• _Required action_:
Every entry should be transcribed word for word, so that nothing is missing.

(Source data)
########################################

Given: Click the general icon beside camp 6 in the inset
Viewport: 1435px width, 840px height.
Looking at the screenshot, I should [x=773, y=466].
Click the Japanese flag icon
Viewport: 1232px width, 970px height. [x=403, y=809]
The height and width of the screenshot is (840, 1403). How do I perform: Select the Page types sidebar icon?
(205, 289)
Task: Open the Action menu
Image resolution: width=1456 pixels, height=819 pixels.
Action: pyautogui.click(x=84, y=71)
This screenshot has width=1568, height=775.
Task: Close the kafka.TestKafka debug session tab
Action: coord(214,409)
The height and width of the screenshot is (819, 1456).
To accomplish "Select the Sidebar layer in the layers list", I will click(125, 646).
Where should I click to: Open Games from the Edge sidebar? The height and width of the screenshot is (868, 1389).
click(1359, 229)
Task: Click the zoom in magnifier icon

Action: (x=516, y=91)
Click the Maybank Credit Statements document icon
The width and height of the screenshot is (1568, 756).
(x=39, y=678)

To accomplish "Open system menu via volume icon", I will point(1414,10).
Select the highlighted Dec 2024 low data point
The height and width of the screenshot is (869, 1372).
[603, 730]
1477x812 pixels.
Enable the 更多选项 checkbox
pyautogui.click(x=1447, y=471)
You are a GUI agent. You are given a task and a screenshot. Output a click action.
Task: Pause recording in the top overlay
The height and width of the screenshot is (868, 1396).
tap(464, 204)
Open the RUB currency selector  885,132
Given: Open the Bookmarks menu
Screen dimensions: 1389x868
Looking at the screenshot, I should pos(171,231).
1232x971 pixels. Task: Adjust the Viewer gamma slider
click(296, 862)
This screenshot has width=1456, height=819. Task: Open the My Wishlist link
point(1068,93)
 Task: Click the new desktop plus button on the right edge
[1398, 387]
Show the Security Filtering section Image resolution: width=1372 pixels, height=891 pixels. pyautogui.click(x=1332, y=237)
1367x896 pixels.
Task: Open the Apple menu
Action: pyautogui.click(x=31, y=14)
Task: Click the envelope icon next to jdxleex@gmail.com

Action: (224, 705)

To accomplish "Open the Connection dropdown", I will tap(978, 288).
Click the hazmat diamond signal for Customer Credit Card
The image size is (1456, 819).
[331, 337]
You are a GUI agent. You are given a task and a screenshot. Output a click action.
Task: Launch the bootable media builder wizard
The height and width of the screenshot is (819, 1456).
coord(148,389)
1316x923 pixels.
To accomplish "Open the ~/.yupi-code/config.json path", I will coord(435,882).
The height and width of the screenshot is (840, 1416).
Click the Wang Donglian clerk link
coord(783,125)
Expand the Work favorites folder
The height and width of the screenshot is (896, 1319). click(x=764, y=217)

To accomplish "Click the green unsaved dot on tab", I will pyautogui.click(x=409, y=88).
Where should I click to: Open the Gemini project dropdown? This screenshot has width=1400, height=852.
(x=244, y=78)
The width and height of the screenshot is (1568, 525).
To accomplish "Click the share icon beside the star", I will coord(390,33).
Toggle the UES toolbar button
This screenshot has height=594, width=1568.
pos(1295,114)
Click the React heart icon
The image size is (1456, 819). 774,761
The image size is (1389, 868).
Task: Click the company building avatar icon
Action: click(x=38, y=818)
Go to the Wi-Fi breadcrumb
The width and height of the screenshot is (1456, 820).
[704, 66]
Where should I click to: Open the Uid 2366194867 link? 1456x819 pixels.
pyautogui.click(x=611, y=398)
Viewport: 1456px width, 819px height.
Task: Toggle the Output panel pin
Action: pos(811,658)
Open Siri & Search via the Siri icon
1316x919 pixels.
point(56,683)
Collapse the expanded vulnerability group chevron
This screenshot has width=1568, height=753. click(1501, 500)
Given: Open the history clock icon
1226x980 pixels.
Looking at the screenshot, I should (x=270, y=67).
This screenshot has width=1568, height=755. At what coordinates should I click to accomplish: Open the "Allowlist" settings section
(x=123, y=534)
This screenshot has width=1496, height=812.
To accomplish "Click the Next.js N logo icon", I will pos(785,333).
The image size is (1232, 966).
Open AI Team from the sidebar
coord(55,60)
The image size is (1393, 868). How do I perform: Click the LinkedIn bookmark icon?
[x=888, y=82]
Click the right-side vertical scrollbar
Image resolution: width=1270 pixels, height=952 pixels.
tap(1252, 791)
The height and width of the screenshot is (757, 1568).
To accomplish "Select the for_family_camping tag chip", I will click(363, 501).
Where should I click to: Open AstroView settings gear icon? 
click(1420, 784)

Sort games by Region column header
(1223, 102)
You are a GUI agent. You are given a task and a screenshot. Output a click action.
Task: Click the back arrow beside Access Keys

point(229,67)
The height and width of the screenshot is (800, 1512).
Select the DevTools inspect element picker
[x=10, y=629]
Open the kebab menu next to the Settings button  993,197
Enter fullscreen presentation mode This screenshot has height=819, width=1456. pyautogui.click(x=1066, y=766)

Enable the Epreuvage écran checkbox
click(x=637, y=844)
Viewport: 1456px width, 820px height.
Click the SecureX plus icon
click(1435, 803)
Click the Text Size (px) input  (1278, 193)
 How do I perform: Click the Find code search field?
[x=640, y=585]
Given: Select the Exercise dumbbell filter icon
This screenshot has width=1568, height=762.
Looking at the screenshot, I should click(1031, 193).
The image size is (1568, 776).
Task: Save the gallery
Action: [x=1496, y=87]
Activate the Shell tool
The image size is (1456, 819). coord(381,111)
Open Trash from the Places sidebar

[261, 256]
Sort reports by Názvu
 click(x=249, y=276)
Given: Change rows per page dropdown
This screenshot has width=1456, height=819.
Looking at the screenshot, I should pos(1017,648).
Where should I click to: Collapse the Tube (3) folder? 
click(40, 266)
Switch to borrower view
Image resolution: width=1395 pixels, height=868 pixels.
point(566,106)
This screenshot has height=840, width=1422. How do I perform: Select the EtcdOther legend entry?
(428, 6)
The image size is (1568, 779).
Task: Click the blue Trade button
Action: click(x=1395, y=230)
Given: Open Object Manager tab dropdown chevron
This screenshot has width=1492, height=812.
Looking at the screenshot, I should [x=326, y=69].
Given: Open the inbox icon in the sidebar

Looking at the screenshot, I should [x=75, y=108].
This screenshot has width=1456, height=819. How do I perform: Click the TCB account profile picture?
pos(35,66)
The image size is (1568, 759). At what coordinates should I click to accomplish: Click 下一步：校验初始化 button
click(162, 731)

########################################

• _Problem solution_:
Given: Click the general icon beside camp 6 in the inset
Viewport: 1435px width, 840px height.
Looking at the screenshot, I should [x=773, y=466].
Click the Japanese flag icon
Viewport: 1232px width, 970px height. [x=403, y=809]
The height and width of the screenshot is (840, 1403). How do I perform: Select the Page types sidebar icon?
(205, 289)
Task: Open the Action menu
Image resolution: width=1456 pixels, height=819 pixels.
Action: pyautogui.click(x=84, y=71)
This screenshot has width=1568, height=775.
Task: Close the kafka.TestKafka debug session tab
Action: coord(214,409)
The height and width of the screenshot is (819, 1456).
To accomplish "Select the Sidebar layer in the layers list", I will click(125, 646).
Where should I click to: Open Games from the Edge sidebar? The height and width of the screenshot is (868, 1389).
click(1359, 229)
Task: Click the zoom in magnifier icon

Action: (x=516, y=91)
Click the Maybank Credit Statements document icon
The width and height of the screenshot is (1568, 756).
(x=39, y=678)

To accomplish "Open system menu via volume icon", I will point(1414,10).
Select the highlighted Dec 2024 low data point
The height and width of the screenshot is (869, 1372).
[603, 730]
1477x812 pixels.
Enable the 更多选项 checkbox
pyautogui.click(x=1447, y=471)
You are a GUI agent. You are given a task and a screenshot. Output a click action.
Task: Pause recording in the top overlay
The height and width of the screenshot is (868, 1396).
tap(464, 204)
Open the RUB currency selector  885,132
Given: Open the Bookmarks menu
Screen dimensions: 1389x868
Looking at the screenshot, I should pos(171,231).
1232x971 pixels. Task: Adjust the Viewer gamma slider
click(296, 862)
This screenshot has width=1456, height=819. Task: Open the My Wishlist link
point(1068,93)
 Task: Click the new desktop plus button on the right edge
[1398, 387]
Show the Security Filtering section Image resolution: width=1372 pixels, height=891 pixels. pyautogui.click(x=1332, y=237)
1367x896 pixels.
Task: Open the Apple menu
Action: pyautogui.click(x=31, y=14)
Task: Click the envelope icon next to jdxleex@gmail.com

Action: (224, 705)

To accomplish "Open the Connection dropdown", I will tap(978, 288).
Click the hazmat diamond signal for Customer Credit Card
The image size is (1456, 819).
[331, 337]
You are a GUI agent. You are given a task and a screenshot. Output a click action.
Task: Launch the bootable media builder wizard
The height and width of the screenshot is (819, 1456).
coord(148,389)
1316x923 pixels.
To accomplish "Open the ~/.yupi-code/config.json path", I will coord(435,882).
The height and width of the screenshot is (840, 1416).
Click the Wang Donglian clerk link
coord(783,125)
Expand the Work favorites folder
The height and width of the screenshot is (896, 1319). click(x=764, y=217)

To accomplish "Click the green unsaved dot on tab", I will pyautogui.click(x=409, y=88).
Where should I click to: Open the Gemini project dropdown? This screenshot has width=1400, height=852.
(x=244, y=78)
The width and height of the screenshot is (1568, 525).
To accomplish "Click the share icon beside the star", I will coord(390,33).
Toggle the UES toolbar button
This screenshot has height=594, width=1568.
pos(1295,114)
Click the React heart icon
The image size is (1456, 819). 774,761
The image size is (1389, 868).
Task: Click the company building avatar icon
Action: click(x=38, y=818)
Go to the Wi-Fi breadcrumb
The width and height of the screenshot is (1456, 820).
[704, 66]
Where should I click to: Open the Uid 2366194867 link? 1456x819 pixels.
pyautogui.click(x=611, y=398)
Viewport: 1456px width, 819px height.
Task: Toggle the Output panel pin
Action: pos(811,658)
Open Siri & Search via the Siri icon
1316x919 pixels.
point(56,683)
Collapse the expanded vulnerability group chevron
This screenshot has width=1568, height=753. click(1501, 500)
Given: Open the history clock icon
1226x980 pixels.
Looking at the screenshot, I should (x=270, y=67).
This screenshot has width=1568, height=755. At what coordinates should I click to accomplish: Open the "Allowlist" settings section
(x=123, y=534)
This screenshot has width=1496, height=812.
To accomplish "Click the Next.js N logo icon", I will pos(785,333).
The image size is (1232, 966).
Open AI Team from the sidebar
coord(55,60)
The image size is (1393, 868). How do I perform: Click the LinkedIn bookmark icon?
[x=888, y=82]
Click the right-side vertical scrollbar
Image resolution: width=1270 pixels, height=952 pixels.
tap(1252, 791)
The height and width of the screenshot is (757, 1568).
To accomplish "Select the for_family_camping tag chip", I will click(363, 501).
Where should I click to: Open AstroView settings gear icon? 
click(1420, 784)

Sort games by Region column header
(1223, 102)
You are a GUI agent. You are given a task and a screenshot. Output a click action.
Task: Click the back arrow beside Access Keys

point(229,67)
The height and width of the screenshot is (800, 1512).
Select the DevTools inspect element picker
[x=10, y=629]
Open the kebab menu next to the Settings button  993,197
Enter fullscreen presentation mode This screenshot has height=819, width=1456. pyautogui.click(x=1066, y=766)

Enable the Epreuvage écran checkbox
click(x=637, y=844)
Viewport: 1456px width, 820px height.
Click the SecureX plus icon
click(1435, 803)
Click the Text Size (px) input  (1278, 193)
 How do I perform: Click the Find code search field?
[x=640, y=585]
Given: Select the Exercise dumbbell filter icon
This screenshot has width=1568, height=762.
Looking at the screenshot, I should click(1031, 193).
The image size is (1568, 776).
Task: Save the gallery
Action: [x=1496, y=87]
Activate the Shell tool
The image size is (1456, 819). coord(381,111)
Open Trash from the Places sidebar

[261, 256]
Sort reports by Názvu
 click(x=249, y=276)
Given: Change rows per page dropdown
This screenshot has width=1456, height=819.
Looking at the screenshot, I should pos(1017,648).
Where should I click to: Collapse the Tube (3) folder? 
click(40, 266)
Switch to borrower view
Image resolution: width=1395 pixels, height=868 pixels.
point(566,106)
This screenshot has height=840, width=1422. How do I perform: Select the EtcdOther legend entry?
(428, 6)
The image size is (1568, 779).
Task: Click the blue Trade button
Action: click(x=1395, y=230)
Given: Open Object Manager tab dropdown chevron
This screenshot has width=1492, height=812.
Looking at the screenshot, I should [x=326, y=69].
Given: Open the inbox icon in the sidebar

Looking at the screenshot, I should [x=75, y=108].
This screenshot has width=1456, height=819. How do I perform: Click the TCB account profile picture?
pos(35,66)
The image size is (1568, 759). At what coordinates should I click to accomplish: Click 下一步：校验初始化 button
click(162, 731)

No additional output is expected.